Victoria Beckham 5 kilomètres de jogging chaque matin, c’est déjà pas mal. Pour l’ancienne Spice Girl, cela ne suffit pas. «Je deviens carrément obsédée quand je me fixe un objectif» a-t-elle un jour déclaré. Alors, six jours sur sept, elle empoigne aussi des haltères, fait des exercices de Pilates, du cardio, du stretching et du yoga… Tout en surveillant son alimentation, évidemment. Et ses collections de mode, elle les dessine quand?

Sarah Jessica Parker La star de la série «Sex and the City», qui a fait du ballet dans sa jeunesse, s’est longtemps contentée de se déplacer à pied ou à vélo et de snober les ascenseurs. Il y a quelques années, l’actrice a pourtant déclaré «Maintenant que j’avance en âge, je dois faire plus pour moi». A 49 ans, elle serait même devenue une fanatique du fitness – jusqu’à deux heures par jour, dit-on. Elle soigne bien sûr aussi son alimentation. Résultat: «Carrie Bradshaw» arbore désormais des bras hypermusclés. Pour ne pas ployer sous le poids des sacs de shopping?

Madonna Fini le corps ultraféminin de ses débuts de diva de la pop. Désormais, entourée de ses coachs privés, Madonna, 56 ans, sculpte sa silhouette encore et encore. Son objectif: «Un corps comme une machine de combat, mais mince!». En plus de ses heures d’efforts quotidiennes, elle pratique l’équitation, mange macrobiotique et a fondé une chaîne de fitness.

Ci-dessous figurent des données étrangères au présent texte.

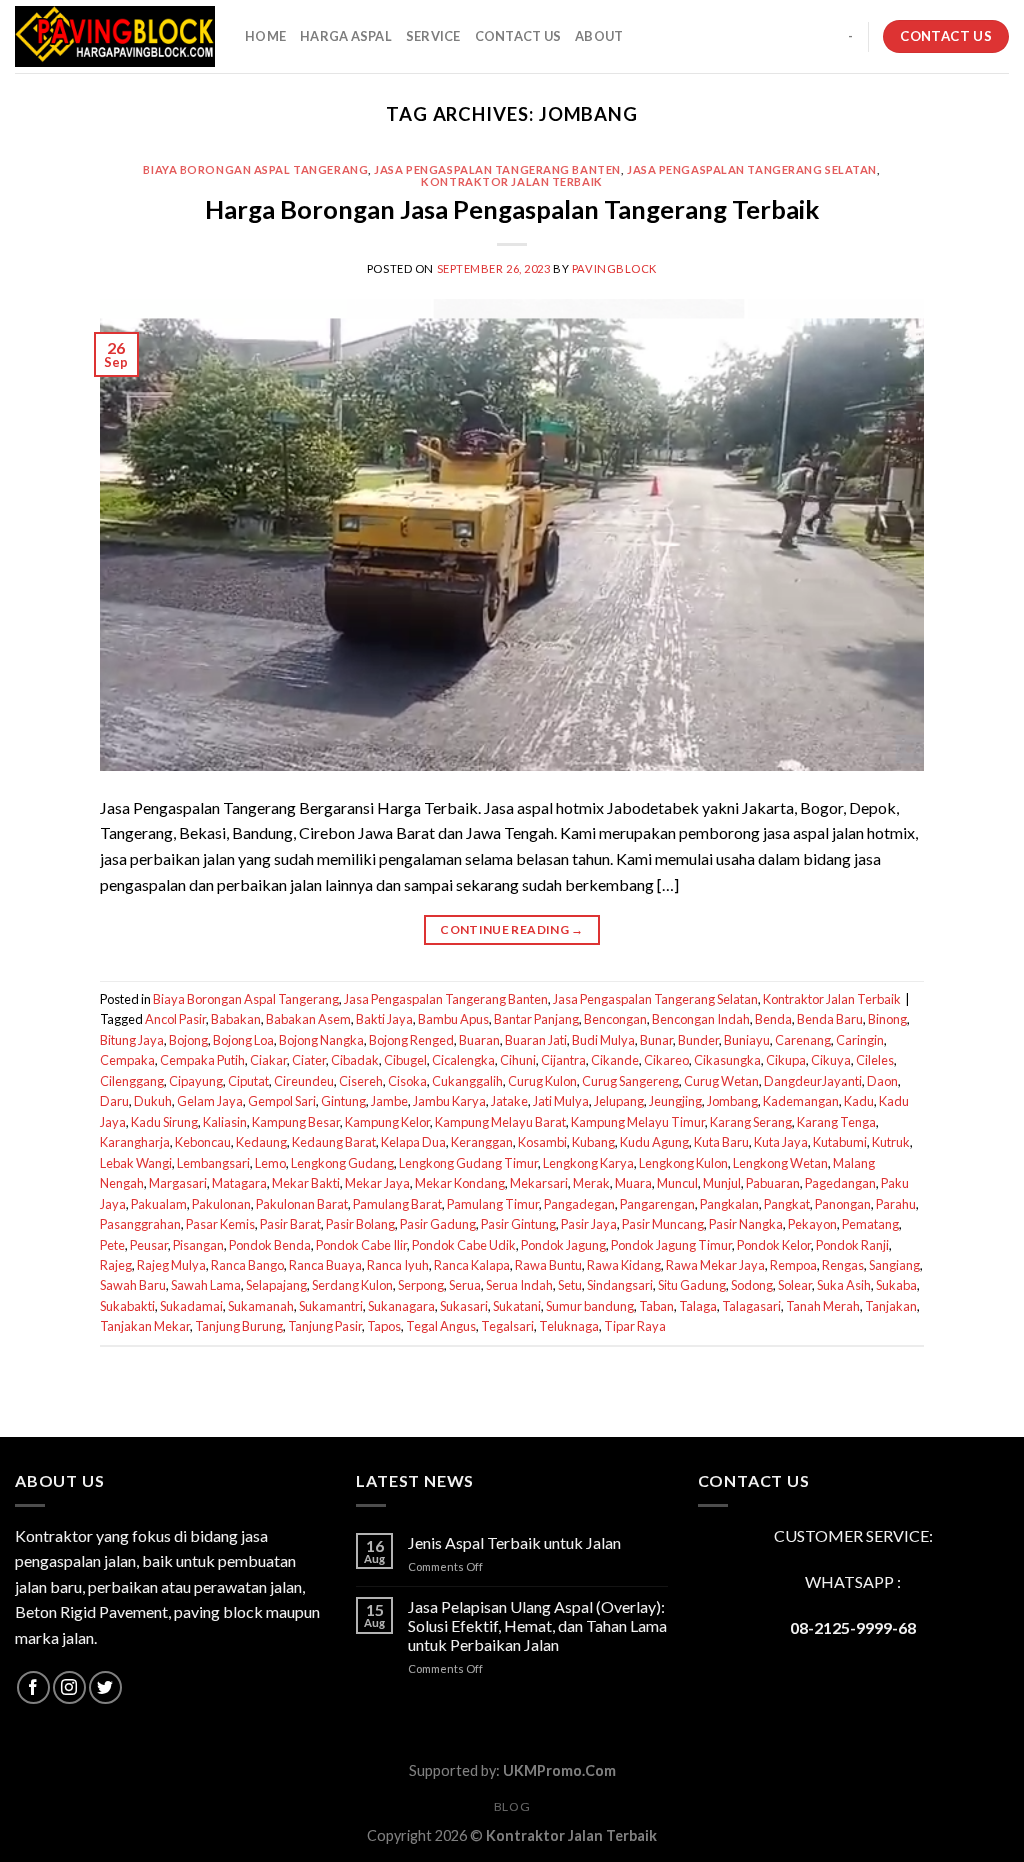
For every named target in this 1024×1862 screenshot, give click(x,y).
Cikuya (831, 1060)
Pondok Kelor (774, 1245)
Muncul (677, 1183)
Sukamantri (331, 1306)
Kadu (859, 1101)
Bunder (698, 1040)
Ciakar (268, 1060)
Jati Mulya (561, 1101)
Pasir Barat (290, 1224)
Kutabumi (840, 1142)
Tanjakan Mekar (145, 1326)
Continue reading (512, 929)
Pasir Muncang (663, 1224)
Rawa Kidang (624, 1265)
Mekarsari (539, 1183)
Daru (114, 1101)
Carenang (803, 1040)
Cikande (615, 1060)
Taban (656, 1306)
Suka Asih (844, 1285)
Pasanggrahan (140, 1224)
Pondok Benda (270, 1245)
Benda (773, 1019)
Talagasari (751, 1306)
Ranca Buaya (325, 1265)
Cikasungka (727, 1060)
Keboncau (203, 1142)
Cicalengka (463, 1060)
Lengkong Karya (588, 1163)
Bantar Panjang (536, 1019)
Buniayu (747, 1040)
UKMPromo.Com (559, 1770)
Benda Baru (830, 1019)
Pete (112, 1245)
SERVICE (433, 36)
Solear (795, 1285)
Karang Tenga (836, 1122)
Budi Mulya (603, 1040)
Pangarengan (657, 1204)
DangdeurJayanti (813, 1081)
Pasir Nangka (746, 1224)
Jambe (389, 1101)
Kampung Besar (296, 1122)
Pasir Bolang (360, 1224)
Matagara (239, 1183)
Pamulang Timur (493, 1204)
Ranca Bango (247, 1265)
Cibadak (355, 1060)
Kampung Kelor (387, 1122)
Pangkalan (729, 1204)
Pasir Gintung (518, 1224)
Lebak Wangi (136, 1163)
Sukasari (464, 1306)
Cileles (875, 1060)
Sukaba (896, 1285)
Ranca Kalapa (472, 1265)
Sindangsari (620, 1285)
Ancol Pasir (175, 1019)
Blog (512, 1806)
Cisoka (407, 1081)
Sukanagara (401, 1306)
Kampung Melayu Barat (500, 1122)
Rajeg (116, 1265)
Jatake (509, 1101)
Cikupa (786, 1060)
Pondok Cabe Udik (464, 1245)
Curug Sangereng (630, 1081)
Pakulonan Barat (302, 1204)
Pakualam (159, 1204)
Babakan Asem (308, 1019)
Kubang (593, 1142)
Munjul (722, 1183)
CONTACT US (518, 36)
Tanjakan (891, 1306)
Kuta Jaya (781, 1142)
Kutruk (891, 1142)
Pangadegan (579, 1204)
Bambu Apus (453, 1019)
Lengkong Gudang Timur (468, 1163)
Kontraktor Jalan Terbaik (511, 181)
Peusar (149, 1245)
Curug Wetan (721, 1081)
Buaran (479, 1040)
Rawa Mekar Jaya (715, 1265)
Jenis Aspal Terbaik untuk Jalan (514, 1542)
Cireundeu (304, 1081)
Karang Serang (751, 1122)
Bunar (656, 1040)
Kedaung (261, 1142)
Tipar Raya (635, 1326)
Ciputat (248, 1081)
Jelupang (619, 1101)
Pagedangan (840, 1183)
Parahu (896, 1204)
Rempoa (793, 1265)
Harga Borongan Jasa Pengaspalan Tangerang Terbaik (512, 209)
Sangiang (894, 1265)
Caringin (860, 1040)
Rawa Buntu (548, 1265)
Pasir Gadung (438, 1224)
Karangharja (135, 1142)
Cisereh (361, 1081)
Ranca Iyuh (398, 1265)
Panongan (843, 1204)
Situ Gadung (692, 1285)
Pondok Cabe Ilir (361, 1245)
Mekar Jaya (377, 1183)
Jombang (732, 1101)
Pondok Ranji (852, 1245)
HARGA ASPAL (346, 36)
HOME (265, 36)
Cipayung (196, 1081)
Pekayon (812, 1224)
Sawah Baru (133, 1285)
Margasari (178, 1183)
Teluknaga (569, 1326)
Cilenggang (132, 1081)
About (599, 36)
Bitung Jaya (132, 1040)
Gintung (343, 1101)
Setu (570, 1285)
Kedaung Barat (334, 1142)
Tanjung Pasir (325, 1326)
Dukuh (153, 1101)
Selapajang (276, 1285)
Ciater (309, 1060)
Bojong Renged (411, 1040)
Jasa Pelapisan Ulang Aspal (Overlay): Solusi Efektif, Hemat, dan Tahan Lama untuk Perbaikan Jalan (537, 1625)
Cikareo (666, 1060)
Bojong (188, 1040)
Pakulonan (221, 1204)
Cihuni (518, 1060)
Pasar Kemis (220, 1224)
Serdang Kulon (352, 1285)
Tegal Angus (441, 1326)
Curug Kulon (542, 1081)
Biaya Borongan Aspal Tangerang (255, 169)
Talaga (698, 1306)
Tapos (384, 1326)
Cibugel (405, 1060)
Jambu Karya (449, 1101)
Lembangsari (213, 1163)
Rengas (843, 1265)
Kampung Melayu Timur (638, 1122)
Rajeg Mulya (171, 1265)
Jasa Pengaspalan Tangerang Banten (497, 169)
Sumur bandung (590, 1306)
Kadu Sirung (164, 1122)
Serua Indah (519, 1285)
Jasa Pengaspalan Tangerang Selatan (752, 169)
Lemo (270, 1163)
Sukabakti (127, 1306)
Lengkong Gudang (342, 1163)
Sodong (752, 1285)
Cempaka (127, 1060)
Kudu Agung (654, 1142)
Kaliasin (225, 1122)
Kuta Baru (721, 1142)
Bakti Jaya (384, 1019)
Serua (465, 1285)
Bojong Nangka (321, 1040)
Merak (591, 1183)
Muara (633, 1183)
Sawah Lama (206, 1285)
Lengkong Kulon (683, 1163)
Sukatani (517, 1306)
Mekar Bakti (306, 1183)
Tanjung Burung (239, 1326)
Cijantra (563, 1060)
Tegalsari (507, 1326)
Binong (887, 1019)
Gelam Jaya (210, 1101)
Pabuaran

Slogan: «harder is better», «plus c’est difficile, mieux c’est»!

Pink L’Américaine Alessia Moore – Pink, quand elle tient un micro – est une chanteuse qui a toujours eu un physique sportif. Gymnaste dans son enfance, elle a renoué avec les réflexes de l’entraînement en 2011, après sa grossesse et 30 kilos de trop. Tapis roulant, haltères, cardio et yoga sont venus à bout du surpoids disgracieux. Depuis, elle travaille régulièrement son corps, davantage encore avant une tournée. Elle recourt notamment à un programme de «bootcamp» en vidéo. Avec, à 34 ans, une musculature de Wonder Woman.

Vanessa Paradis Aux Victoires de la musique, le mois dernier à Paris, la nouvelle coupe de cheveux de la chanteuse a fait le buzz. Ses épaules musclées aussi. Malgré ses séjours aux USA, Vanessa Paradis n’a pourtant jamais sacrifié à la religion du fitness. Mais elle assure privilégier la marche à pied pour se déplacer. Et faire, chaque jour, 45 minutes d’exercices physiques (yoga, Pilates), chez elle, à son rythme, grâce à des programmes vidéo. Le sport version soft a aussi du bon.